La rebelión de los "propios"
La política, ese arte de la realidad, está demostrando que la lealtad tiene fecha de vencimiento cuando los números y la percepción de calle no acompañan. No es una novedad que la falta de una conducción centralizada genera vacíos, y en política, los vacíos se llenan.
Lo llamativo de este escenario es quiénes están moviendo las piezas. No es la oposición quien hoy asedia el despacho principal, sino el riñón técnico y legislativo del propio gobierno. El Secretario de Hacienda, el Director de Compras y el presidente del bloque oficialista, Santiago Dalmau, parecen haber sellado un pacto de supervivencia: el "Operativo Franco Balcarce".
Franco Balcarce: ¿Renovación o parricidio político?
La apuesta por Balcarce no es azarosa. El sector que hoy lo impulsa considera que su perfil técnico y su relativa distancia de los vicios más desgastados de la gestión actual lo convierten en el "vehículo" ideal para una transición. La estrategia es tan pragmática como cruel: despegar al candidato del Intendente para salvar el proyecto.

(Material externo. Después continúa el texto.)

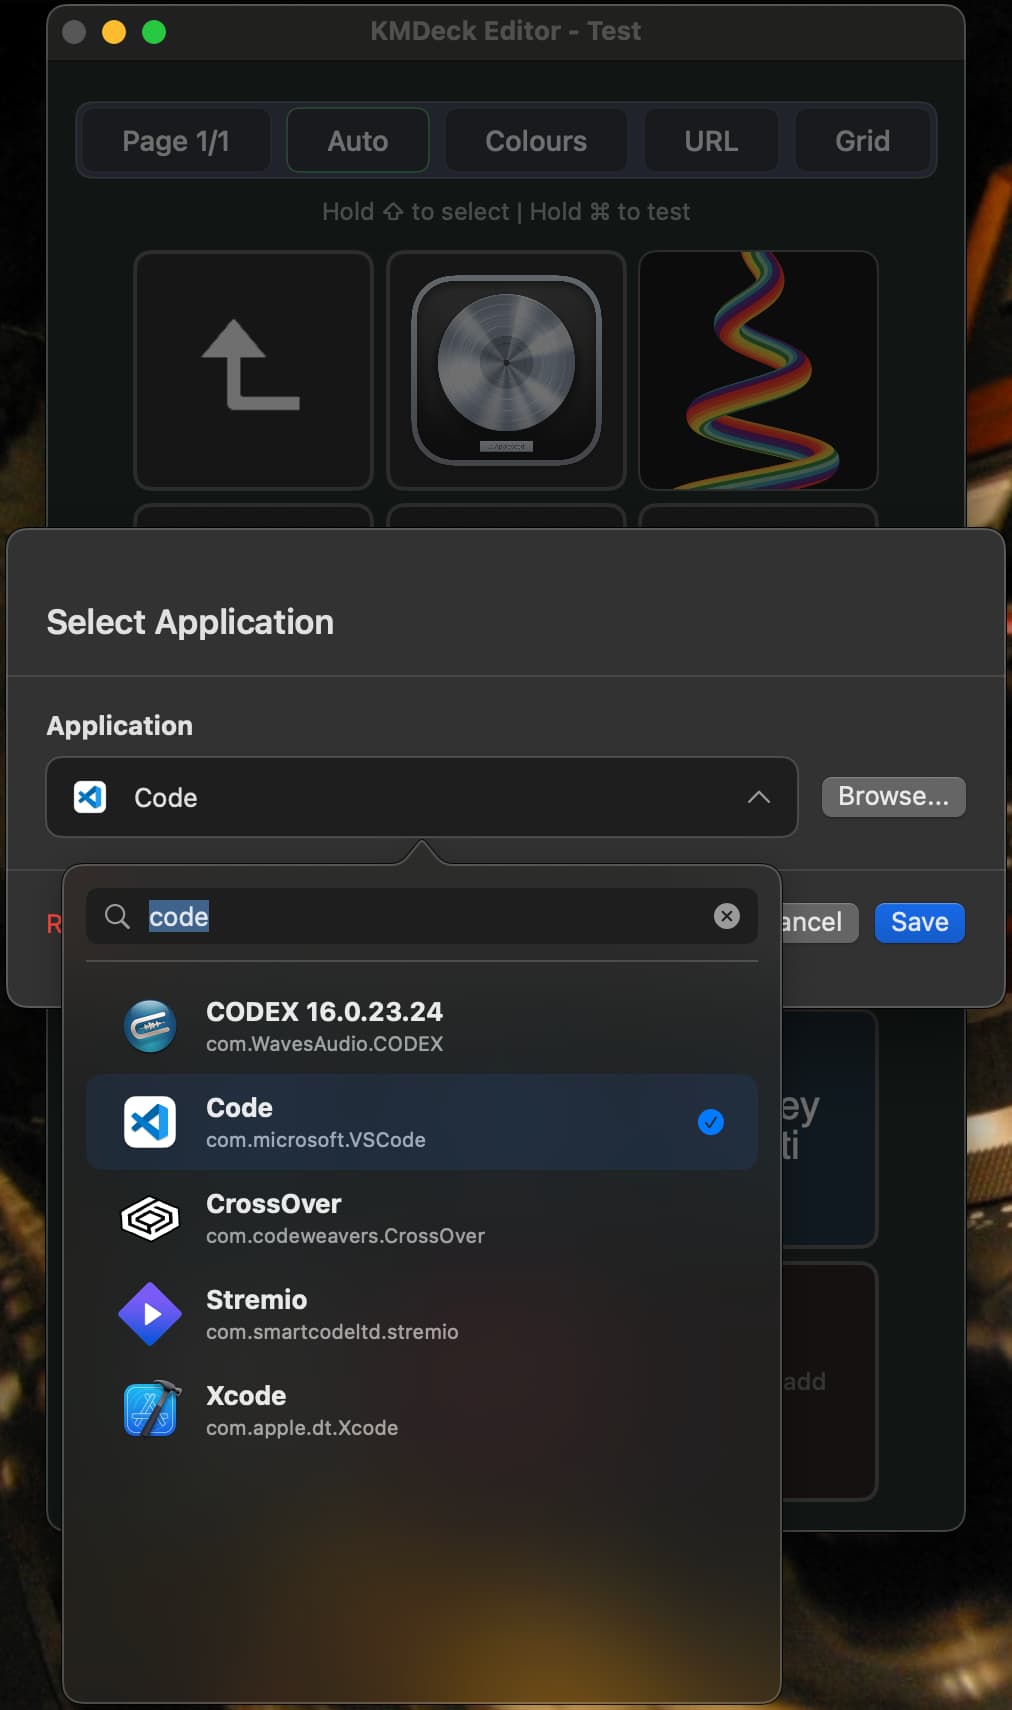Click the CODEX Waves Audio app icon
Viewport: 1012px width, 1710px height.
[150, 1026]
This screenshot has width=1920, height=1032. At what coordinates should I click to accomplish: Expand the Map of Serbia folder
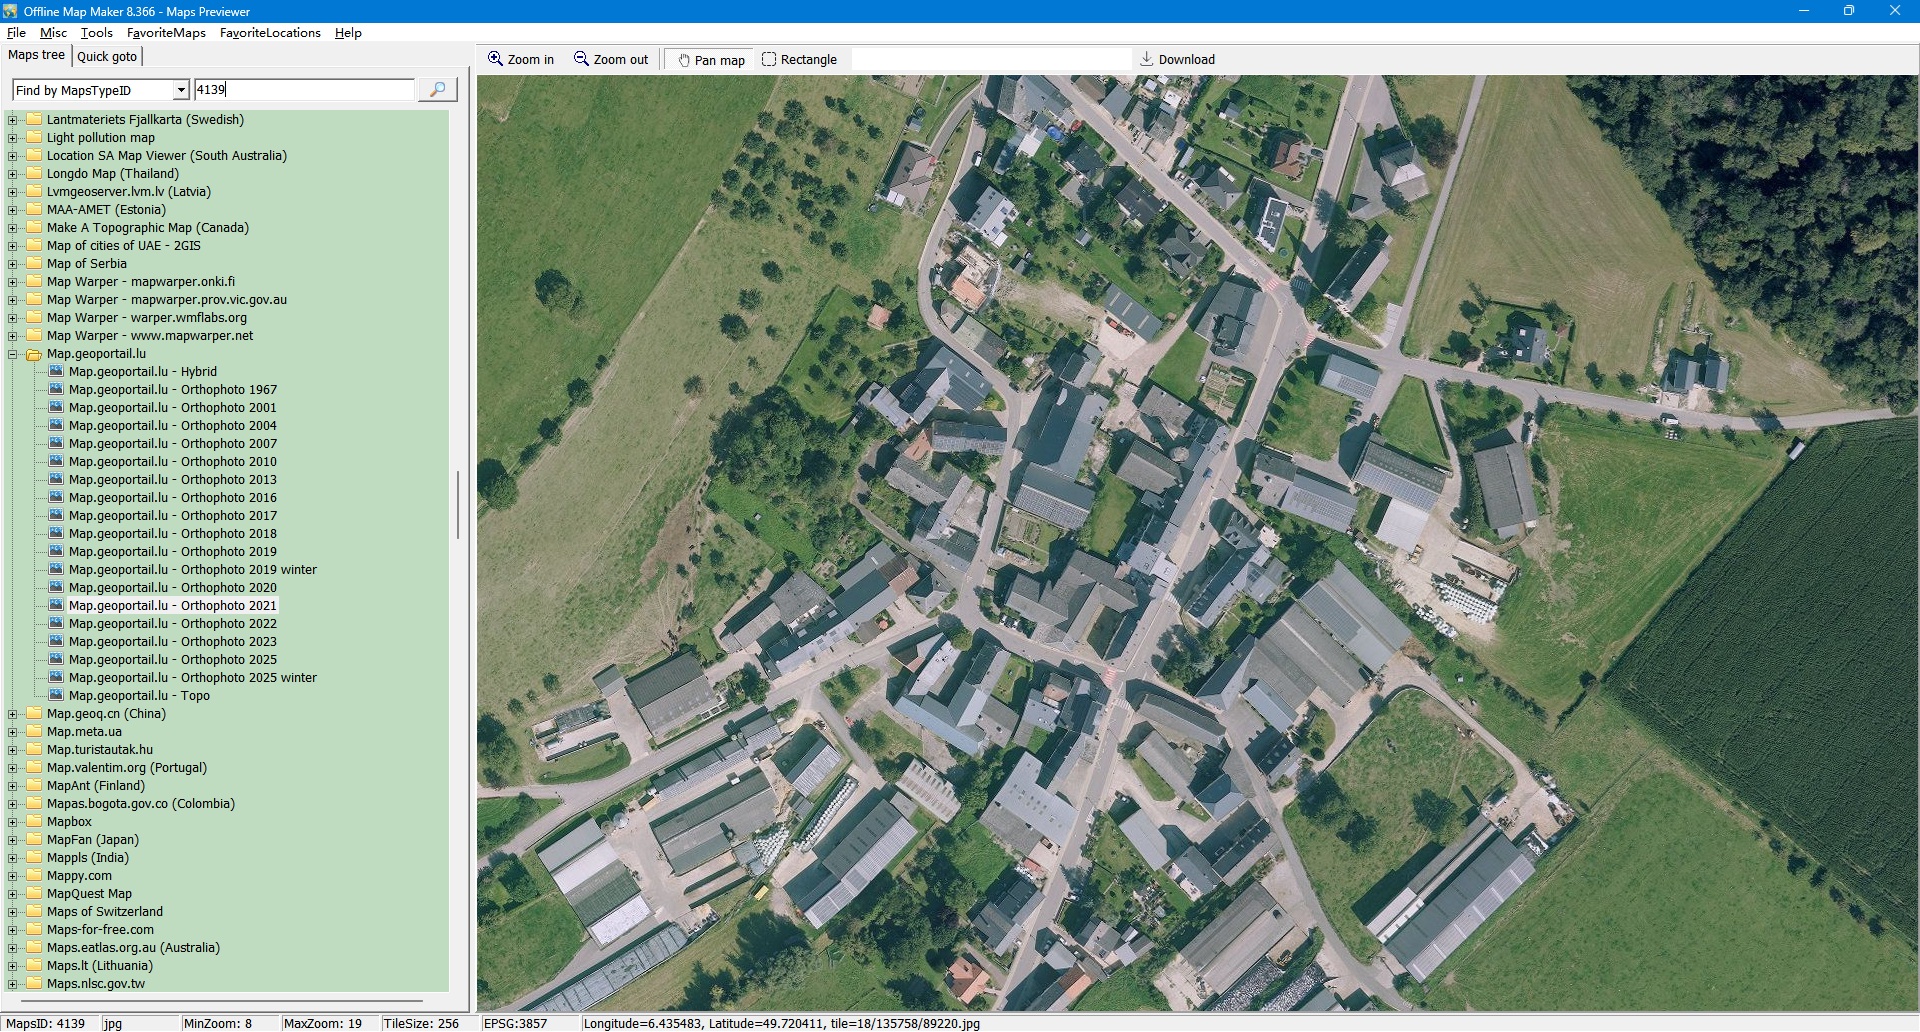(13, 264)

Promover a Balcarce "a viva voz", ignorando la bendición (o la falta de ella) de Marino, es un movimiento de alto riesgo. Es, en términos criollos, un "salto al vacío con paracaídas":
* El aval de la caja: Tener a Hacienda y Compras detrás garantiza estructura "para gestión propia" y conocimiento real del estado de las cuentas.

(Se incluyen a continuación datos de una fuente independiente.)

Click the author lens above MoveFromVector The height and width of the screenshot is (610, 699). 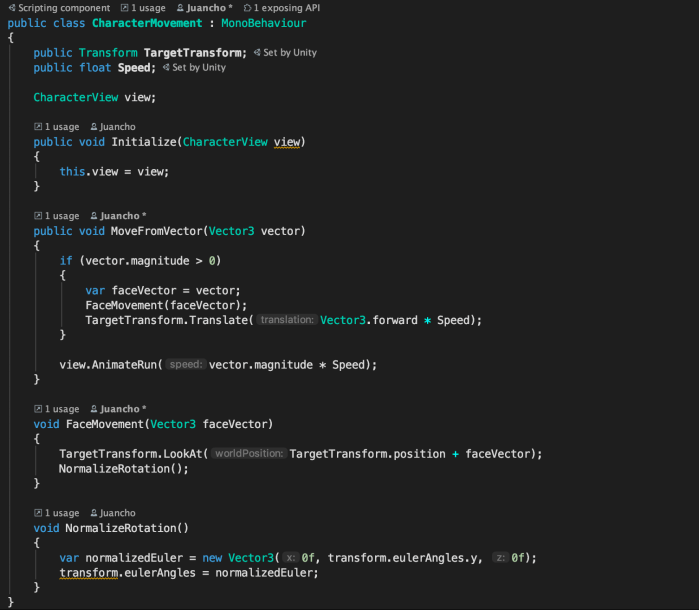(117, 216)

* El aval legislativo: Con Dalmau a la cabeza, se asegura que el "balcarsismo" tenga voz y peso en el Concejo Deliberante.
¿Sin retorno?
La gran pregunta que flota en el aire maragato es si esta línea interna busca una competencia sana o si es una ruptura definitiva. Armar una alternativa para "despegar" a un candidato es admitir, de forma implícita, que la gestión actual es una mochila pesada.
Para Franco Balcarce, el desafío es inmenso. Deberá demostrar que tiene el temple para liderar sin ser el "heredero" de una gestión cuestionada, sino el arquitecto de una nueva etapa. Mientras tanto, el silencio de Marino —voluntario o forzado— solo alimenta las ambiciones de quienes ya no piden permiso para sucederlo.
En Patagones, la interna ya no se juega puertas adentro. Se juega en el territorio, en la opinión pública y, sobre todo, en la convicción de un grupo de funcionarios que decidió que, para sobrevivir, hay que empezar a decir adiós antes de tiempo.